Replace data dumps with stories, facts alone don't move people
Cherches is direct about this: facts and figures inform, but they don't motivate. Feelings and stories do. For enrollment and marketing teams, this translates to a concrete audit question: are your campaign messages built around data points, or around real student outcomes that someone could actually picture? If your value proposition reads like a statistics sheet, it's not going to land.
Use visual communication to make ideas stick, four modes available
Cherches outlines four modes of visual communication: imagery, models, metaphor, and storytelling. These aren't design-department tools; they're thinking tools. A well-chosen metaphor in a team briefing or a simple visual model in a strategy deck does more work than a page of bullet points. Higher ed leaders tend to underinvest in this, defaulting to slides full of text.
Empathetic listening means understanding first, not formulating your response
As Cherches describes it, most people aren't really listening, they're waiting for their turn to talk. Empathetic listening means suspending your own agenda long enough to actually understand what the other person is communicating. For managers in fast-moving marketing or recruitment teams, this is a practical skill: slow down the response, confirm the understanding, then react. It changes what you hear.
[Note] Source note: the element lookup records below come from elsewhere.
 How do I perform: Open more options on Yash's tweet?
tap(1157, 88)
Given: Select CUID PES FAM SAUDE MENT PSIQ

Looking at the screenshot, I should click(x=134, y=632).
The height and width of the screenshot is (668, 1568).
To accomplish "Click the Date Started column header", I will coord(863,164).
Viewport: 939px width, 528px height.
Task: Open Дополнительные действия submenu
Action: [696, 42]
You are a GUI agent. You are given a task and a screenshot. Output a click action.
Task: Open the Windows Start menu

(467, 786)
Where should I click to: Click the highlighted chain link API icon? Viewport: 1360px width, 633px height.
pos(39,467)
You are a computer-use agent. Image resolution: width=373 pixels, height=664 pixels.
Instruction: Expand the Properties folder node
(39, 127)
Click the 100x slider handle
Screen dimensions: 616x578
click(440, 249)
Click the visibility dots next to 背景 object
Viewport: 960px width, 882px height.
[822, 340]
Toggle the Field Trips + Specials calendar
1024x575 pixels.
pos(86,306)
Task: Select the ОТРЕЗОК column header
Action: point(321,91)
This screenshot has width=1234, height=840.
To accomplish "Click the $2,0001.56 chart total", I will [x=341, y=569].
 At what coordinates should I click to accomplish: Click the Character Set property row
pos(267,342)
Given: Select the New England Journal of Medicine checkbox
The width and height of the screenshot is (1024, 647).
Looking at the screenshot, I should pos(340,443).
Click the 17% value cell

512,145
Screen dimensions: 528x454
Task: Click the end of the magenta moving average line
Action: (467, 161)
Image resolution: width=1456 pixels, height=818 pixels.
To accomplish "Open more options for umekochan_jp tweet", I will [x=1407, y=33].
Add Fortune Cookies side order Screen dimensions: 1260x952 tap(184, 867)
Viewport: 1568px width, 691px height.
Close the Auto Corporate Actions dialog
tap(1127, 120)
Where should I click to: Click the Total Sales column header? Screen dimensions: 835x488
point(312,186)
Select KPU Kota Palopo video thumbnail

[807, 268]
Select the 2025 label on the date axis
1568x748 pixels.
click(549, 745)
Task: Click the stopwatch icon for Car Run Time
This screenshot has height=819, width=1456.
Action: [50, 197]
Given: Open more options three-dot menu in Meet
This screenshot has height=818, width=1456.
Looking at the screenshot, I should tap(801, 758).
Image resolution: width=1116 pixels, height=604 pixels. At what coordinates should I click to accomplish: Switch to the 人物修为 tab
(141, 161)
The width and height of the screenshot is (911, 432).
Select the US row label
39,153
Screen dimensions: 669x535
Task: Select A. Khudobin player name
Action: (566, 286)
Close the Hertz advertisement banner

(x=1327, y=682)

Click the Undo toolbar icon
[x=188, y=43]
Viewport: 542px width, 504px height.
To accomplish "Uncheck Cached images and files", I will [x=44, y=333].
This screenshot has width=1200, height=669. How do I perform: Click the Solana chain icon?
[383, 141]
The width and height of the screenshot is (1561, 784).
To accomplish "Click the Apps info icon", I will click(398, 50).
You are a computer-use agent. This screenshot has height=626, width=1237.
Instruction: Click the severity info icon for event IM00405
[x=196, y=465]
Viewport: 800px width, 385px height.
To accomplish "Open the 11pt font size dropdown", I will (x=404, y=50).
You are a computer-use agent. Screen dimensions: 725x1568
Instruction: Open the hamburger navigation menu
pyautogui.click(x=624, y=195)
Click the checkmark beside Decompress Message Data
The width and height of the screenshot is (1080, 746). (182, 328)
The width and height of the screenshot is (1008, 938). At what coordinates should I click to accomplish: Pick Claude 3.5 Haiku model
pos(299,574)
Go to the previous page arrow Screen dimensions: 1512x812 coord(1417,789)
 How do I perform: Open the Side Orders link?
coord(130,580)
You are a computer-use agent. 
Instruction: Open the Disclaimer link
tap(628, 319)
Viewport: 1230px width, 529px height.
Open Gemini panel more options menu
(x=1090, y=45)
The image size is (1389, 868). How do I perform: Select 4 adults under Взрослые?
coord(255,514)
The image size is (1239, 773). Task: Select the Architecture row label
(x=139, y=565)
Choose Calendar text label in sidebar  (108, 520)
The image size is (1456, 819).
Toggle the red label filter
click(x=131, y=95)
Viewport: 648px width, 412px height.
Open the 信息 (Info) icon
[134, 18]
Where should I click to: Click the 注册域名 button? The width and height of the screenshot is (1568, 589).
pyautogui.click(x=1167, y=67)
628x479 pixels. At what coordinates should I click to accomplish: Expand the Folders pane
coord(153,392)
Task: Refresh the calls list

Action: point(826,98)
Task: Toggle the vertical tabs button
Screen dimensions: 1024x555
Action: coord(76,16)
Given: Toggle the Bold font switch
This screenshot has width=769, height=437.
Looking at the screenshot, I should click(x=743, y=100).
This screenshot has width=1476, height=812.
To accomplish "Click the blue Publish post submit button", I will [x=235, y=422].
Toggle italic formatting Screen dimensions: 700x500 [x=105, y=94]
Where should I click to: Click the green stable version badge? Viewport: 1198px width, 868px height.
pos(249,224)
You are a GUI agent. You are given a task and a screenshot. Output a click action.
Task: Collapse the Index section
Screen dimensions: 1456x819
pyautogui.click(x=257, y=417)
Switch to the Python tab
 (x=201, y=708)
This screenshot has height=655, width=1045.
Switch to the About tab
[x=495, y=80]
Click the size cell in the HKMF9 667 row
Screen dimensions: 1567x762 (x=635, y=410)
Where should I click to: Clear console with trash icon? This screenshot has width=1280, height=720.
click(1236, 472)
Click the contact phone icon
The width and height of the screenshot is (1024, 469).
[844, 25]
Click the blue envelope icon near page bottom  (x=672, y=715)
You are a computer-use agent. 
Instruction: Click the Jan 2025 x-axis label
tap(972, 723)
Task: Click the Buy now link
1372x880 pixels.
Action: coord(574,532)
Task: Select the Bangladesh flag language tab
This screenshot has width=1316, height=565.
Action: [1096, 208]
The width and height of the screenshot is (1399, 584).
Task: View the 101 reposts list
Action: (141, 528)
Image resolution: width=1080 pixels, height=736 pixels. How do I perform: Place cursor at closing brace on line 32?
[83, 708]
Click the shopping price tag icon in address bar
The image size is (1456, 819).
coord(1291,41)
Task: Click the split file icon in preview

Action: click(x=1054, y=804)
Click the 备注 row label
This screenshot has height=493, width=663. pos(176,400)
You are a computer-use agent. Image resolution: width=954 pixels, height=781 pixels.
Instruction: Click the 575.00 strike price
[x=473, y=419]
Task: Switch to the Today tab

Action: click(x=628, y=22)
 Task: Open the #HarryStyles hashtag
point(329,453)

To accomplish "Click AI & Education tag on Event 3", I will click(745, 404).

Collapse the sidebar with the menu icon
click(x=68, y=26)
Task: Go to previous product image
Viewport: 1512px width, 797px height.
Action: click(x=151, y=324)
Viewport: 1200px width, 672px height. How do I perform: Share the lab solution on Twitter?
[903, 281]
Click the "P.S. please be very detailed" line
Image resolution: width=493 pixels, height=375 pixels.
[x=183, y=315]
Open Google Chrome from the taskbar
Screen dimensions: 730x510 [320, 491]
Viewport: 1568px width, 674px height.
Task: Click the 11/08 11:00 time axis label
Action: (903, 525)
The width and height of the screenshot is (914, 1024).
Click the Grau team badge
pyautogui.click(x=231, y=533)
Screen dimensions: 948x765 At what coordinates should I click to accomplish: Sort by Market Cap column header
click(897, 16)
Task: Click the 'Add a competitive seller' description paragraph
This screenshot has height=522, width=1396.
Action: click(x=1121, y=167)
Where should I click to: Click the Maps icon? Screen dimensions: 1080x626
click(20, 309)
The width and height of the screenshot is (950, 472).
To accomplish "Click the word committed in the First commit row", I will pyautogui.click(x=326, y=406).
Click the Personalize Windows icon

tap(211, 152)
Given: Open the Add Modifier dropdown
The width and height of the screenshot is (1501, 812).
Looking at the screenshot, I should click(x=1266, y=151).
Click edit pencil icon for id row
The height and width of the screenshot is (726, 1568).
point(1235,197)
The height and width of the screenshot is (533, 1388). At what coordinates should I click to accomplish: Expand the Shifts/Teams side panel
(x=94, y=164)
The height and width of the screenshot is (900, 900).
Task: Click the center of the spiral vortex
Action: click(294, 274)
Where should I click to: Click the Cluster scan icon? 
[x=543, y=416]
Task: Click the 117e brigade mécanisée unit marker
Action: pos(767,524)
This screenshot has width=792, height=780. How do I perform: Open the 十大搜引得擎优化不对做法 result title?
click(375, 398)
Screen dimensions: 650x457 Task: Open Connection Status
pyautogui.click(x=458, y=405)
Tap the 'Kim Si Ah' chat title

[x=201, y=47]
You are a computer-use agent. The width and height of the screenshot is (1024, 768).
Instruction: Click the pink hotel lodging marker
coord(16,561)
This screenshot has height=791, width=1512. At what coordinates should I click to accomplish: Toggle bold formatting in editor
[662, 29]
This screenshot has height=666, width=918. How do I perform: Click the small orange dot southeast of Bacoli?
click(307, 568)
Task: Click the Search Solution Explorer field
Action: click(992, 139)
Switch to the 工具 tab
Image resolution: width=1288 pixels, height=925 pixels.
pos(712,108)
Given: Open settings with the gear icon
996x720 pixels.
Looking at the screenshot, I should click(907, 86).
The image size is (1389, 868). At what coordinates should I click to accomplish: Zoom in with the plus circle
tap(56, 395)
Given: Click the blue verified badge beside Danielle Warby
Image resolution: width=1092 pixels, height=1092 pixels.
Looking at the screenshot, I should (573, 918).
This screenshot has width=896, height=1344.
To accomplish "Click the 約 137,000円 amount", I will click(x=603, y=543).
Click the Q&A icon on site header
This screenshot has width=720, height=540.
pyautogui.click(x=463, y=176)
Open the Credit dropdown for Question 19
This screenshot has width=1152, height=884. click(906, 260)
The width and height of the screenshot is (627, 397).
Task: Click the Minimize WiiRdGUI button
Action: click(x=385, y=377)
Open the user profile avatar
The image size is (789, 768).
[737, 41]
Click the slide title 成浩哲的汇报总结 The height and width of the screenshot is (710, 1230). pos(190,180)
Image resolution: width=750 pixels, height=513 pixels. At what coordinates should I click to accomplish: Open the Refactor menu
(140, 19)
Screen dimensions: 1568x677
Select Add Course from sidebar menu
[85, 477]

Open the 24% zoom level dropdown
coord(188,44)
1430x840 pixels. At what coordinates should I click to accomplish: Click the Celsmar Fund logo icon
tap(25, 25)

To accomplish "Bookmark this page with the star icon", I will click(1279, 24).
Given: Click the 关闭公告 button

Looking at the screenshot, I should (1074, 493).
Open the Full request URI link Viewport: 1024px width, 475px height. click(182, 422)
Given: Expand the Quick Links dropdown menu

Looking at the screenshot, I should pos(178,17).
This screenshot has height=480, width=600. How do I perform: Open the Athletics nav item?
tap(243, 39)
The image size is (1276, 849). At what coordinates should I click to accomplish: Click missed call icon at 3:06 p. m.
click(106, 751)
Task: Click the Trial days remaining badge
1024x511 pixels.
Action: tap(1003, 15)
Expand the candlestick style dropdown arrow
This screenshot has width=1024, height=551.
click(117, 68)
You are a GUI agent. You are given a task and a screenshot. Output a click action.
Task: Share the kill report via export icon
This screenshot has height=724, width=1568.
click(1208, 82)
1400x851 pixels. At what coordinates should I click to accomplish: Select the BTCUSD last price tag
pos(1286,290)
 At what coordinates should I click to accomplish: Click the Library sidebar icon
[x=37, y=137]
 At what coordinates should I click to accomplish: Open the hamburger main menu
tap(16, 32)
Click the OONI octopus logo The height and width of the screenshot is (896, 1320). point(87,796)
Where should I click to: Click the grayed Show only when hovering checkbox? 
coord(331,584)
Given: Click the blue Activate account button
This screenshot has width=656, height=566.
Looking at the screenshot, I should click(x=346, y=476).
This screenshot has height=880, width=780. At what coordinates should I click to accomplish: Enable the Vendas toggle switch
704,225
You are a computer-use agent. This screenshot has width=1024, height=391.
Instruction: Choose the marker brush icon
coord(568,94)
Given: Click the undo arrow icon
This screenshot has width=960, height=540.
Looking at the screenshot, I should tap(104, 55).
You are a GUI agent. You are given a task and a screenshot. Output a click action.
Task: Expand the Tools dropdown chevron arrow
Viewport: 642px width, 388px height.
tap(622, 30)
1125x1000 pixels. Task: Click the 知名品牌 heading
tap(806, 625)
Model boundaries visibly, your team won't protect theirs if you don't protect yours
Cherches is candid about burnout: the people who need to find an "off switch" most are often the ones who never demonstrate one. Leaders set the ceiling on what's considered normal. If you answer emails at 11pm without comment, your team reads that as an expectation. Protecting your own recovery time isn't a personal preference, it's a management signal.
Build learning into daily routines, not special occasions
Cherches has kept a daily journal since 1980 and makes a point of consuming one TED talk and one podcast episode per day. That's not a productivity flex, it's a compounding strategy. Small, consistent inputs accumulate into a different kind of leader over years. For anyone in a marketing or enrollment role looking to grow, the practical version of this is simple: pick the format that works and make it a daily non-negotiable, not something saved for slow weeks.